University of Wisconsin-Madison (UW-Madison)

Several emerging issues, including the resiliency of electric power delivery during extreme weather events, expanding use of distributed generation, the rapid growth of renewable generation and the economic benefits of improved grid efficiency and flexibility, are challenging the way electricity is delivered. This grid of the future requires advances in transmission and distribution system management with algorithms to control and optimize how power is transmitted and distributed on the grid. However, the development of these systems has been hindered because the research community lacks high-fidelity, public, large-scale power system models that realistically represent current and evolving grid characteristics. Due to security and privacy concerns, much of the real data needed to test and validate new tools and techniques is restricted. To help drive additional innovation in the electric power industry, there is a need for grid models that mimic the characteristics of the actual grid, but do not disclose sensitive information.

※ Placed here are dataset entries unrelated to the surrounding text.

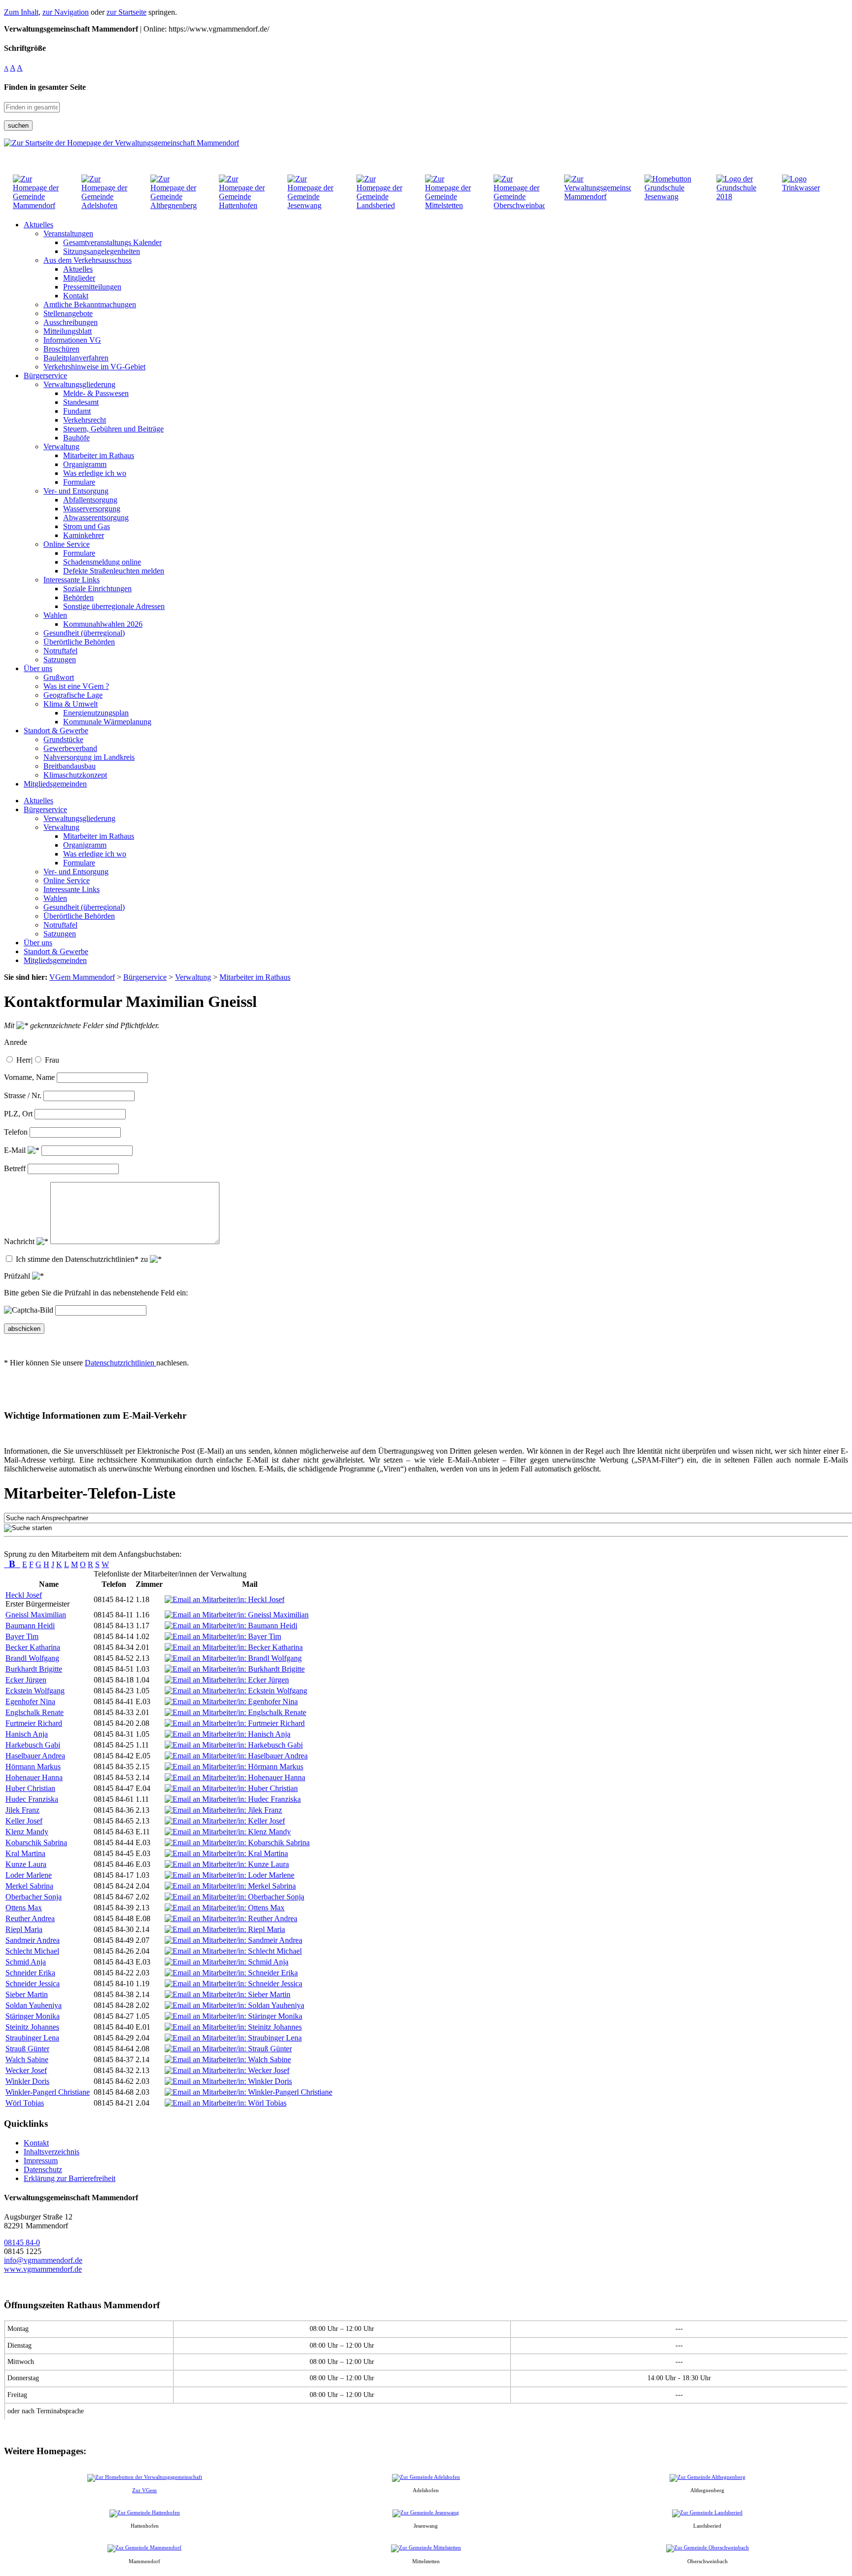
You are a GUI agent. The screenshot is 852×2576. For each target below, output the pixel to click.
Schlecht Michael (32, 1951)
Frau (52, 1060)
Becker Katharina (32, 1647)
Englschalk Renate (34, 1712)
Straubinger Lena (32, 2038)
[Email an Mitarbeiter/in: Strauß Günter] (228, 2048)
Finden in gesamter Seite (45, 87)
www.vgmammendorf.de (43, 2269)
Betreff (15, 1168)
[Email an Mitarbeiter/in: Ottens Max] (224, 1907)
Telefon (16, 1132)
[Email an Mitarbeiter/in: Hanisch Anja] (227, 1734)
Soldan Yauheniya (33, 2005)
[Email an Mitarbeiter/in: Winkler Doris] (228, 2081)
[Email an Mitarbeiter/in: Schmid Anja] (226, 1962)
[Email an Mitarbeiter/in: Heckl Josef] (224, 1599)
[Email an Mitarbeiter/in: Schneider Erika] (231, 1972)
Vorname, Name (29, 1077)
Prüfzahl (18, 1276)
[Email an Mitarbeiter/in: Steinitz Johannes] (233, 2027)
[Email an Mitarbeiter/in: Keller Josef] (225, 1821)
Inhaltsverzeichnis (51, 2151)
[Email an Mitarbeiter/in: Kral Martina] (226, 1853)
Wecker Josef (26, 2070)
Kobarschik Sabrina (36, 1842)
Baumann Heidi (30, 1625)
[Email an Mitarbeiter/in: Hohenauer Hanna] (235, 1777)
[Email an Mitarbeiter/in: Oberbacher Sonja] (234, 1897)
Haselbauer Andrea (35, 1756)
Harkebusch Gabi (32, 1745)
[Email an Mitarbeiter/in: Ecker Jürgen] (227, 1680)
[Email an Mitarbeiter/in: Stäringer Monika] (233, 2016)
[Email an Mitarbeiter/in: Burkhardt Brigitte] (235, 1669)
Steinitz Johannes (32, 2027)
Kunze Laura (25, 1864)
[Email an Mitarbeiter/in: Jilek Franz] (223, 1810)
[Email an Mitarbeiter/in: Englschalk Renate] (235, 1712)
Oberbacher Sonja (33, 1897)
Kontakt (36, 2143)
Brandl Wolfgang (32, 1658)
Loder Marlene (28, 1875)
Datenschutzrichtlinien (120, 1363)
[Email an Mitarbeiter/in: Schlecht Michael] (233, 1951)
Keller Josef (23, 1821)
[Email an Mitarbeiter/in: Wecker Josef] (227, 2070)
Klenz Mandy (26, 1831)
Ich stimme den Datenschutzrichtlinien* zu (83, 1259)
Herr (23, 1060)
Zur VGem (144, 2490)
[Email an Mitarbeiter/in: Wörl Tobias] (225, 2103)
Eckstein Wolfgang (35, 1690)
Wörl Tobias (24, 2103)
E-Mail (16, 1150)
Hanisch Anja (26, 1734)
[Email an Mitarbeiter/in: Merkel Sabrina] (230, 1886)
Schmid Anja (25, 1962)
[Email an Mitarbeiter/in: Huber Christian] (231, 1788)
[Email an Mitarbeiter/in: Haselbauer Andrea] (236, 1756)
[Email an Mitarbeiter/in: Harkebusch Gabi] (234, 1745)
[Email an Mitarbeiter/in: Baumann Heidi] (231, 1625)
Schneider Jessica (32, 1983)
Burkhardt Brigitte (33, 1669)
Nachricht (20, 1241)
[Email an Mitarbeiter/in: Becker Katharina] (234, 1647)
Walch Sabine (26, 2059)
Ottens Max (23, 1907)
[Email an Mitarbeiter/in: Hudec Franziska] (233, 1799)
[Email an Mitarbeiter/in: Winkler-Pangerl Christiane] (248, 2092)
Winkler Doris (27, 2081)
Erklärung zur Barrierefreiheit (69, 2178)
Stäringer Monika (32, 2016)
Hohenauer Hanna (34, 1777)
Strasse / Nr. (22, 1095)
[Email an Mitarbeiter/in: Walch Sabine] (228, 2059)
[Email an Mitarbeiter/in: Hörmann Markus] (234, 1766)
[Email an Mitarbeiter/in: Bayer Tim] (223, 1636)
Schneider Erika (30, 1972)
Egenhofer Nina (30, 1701)
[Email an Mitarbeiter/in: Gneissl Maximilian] (237, 1614)
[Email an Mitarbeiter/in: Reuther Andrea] (231, 1918)
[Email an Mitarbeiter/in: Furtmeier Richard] (235, 1723)
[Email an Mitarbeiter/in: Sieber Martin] (227, 1994)
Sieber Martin (26, 1994)
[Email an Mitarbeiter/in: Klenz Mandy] (228, 1831)
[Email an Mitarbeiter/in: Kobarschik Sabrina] (237, 1842)
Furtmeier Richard (33, 1723)
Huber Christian (30, 1788)
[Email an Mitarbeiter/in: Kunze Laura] (227, 1864)
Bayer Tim (21, 1636)
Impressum (41, 2160)
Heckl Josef (23, 1595)
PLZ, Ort (18, 1113)
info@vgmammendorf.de (43, 2260)
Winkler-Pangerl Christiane (47, 2092)
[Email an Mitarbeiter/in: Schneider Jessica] (233, 1983)
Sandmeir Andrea (32, 1940)
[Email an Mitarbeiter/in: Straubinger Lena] (233, 2038)
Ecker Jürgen (25, 1680)
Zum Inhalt (21, 12)
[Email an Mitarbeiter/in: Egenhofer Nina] (231, 1701)
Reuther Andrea (30, 1918)
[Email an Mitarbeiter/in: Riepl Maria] (225, 1929)
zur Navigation (65, 12)
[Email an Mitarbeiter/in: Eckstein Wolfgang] (236, 1690)
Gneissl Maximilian (35, 1614)
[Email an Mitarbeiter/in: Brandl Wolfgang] (233, 1658)
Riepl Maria (23, 1929)
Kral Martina (25, 1853)
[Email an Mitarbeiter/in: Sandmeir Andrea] (233, 1940)
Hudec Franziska (31, 1799)
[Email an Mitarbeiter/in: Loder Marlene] (229, 1875)
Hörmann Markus (33, 1766)
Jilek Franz (22, 1810)
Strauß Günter (27, 2048)
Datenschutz (43, 2169)
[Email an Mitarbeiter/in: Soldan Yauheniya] (234, 2005)
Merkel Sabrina (29, 1886)
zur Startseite (126, 12)
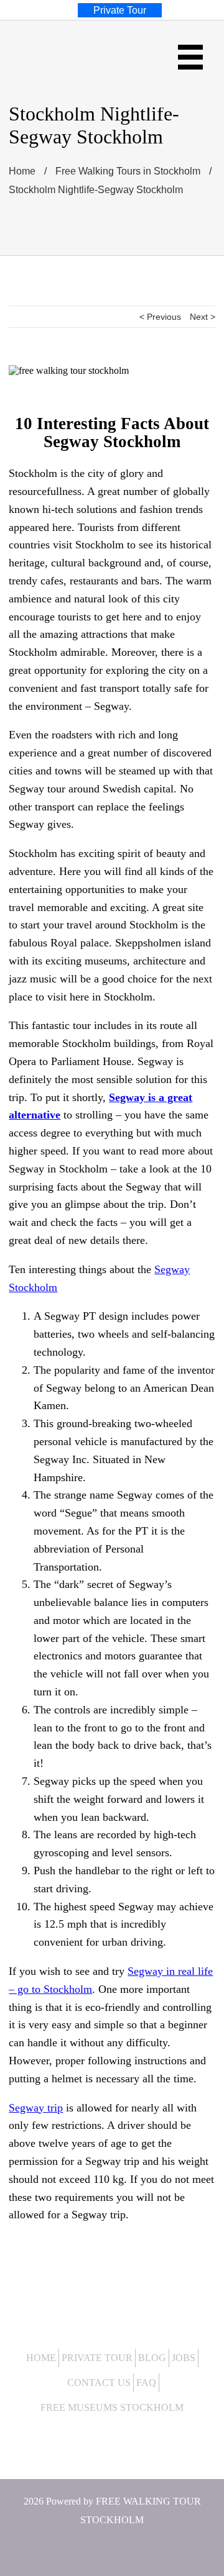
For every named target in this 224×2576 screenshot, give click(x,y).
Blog (152, 2357)
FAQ (146, 2382)
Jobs (183, 2357)
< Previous (160, 317)
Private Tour (97, 2357)
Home (41, 2357)
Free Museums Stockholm (112, 2407)
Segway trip (36, 2108)
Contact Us (99, 2382)
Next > (202, 317)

The University of Wisconsin-Madison (UW-Madison) and its partners will develop realistic transmission system models and scenarios that will serve as test cases to reduce barriers to the development and adoption of new technologies in grid optimization and control. The EPIGRIDS project aims to construct realistic grid models by using software to emulate the transmission and generation expansion decision processes used by utility planners. This synthetic model development will utilize Geographic Information Systems (GIS) data on population density, industrial and commercial energy consumption patterns, and land use, over sizes ranging from the city-level to continental-scale. In order to test the robustness of the system’s solutions, it will allow users to tailor specific data sets and scenarios to challenge particular aspects of optimization and control algorithm development. Flexible methodologies for data set construction and connecting features of these data sets to geographically described energy use and land use constraints will enable collaborative development of new models, far beyond those directly delivered by this project.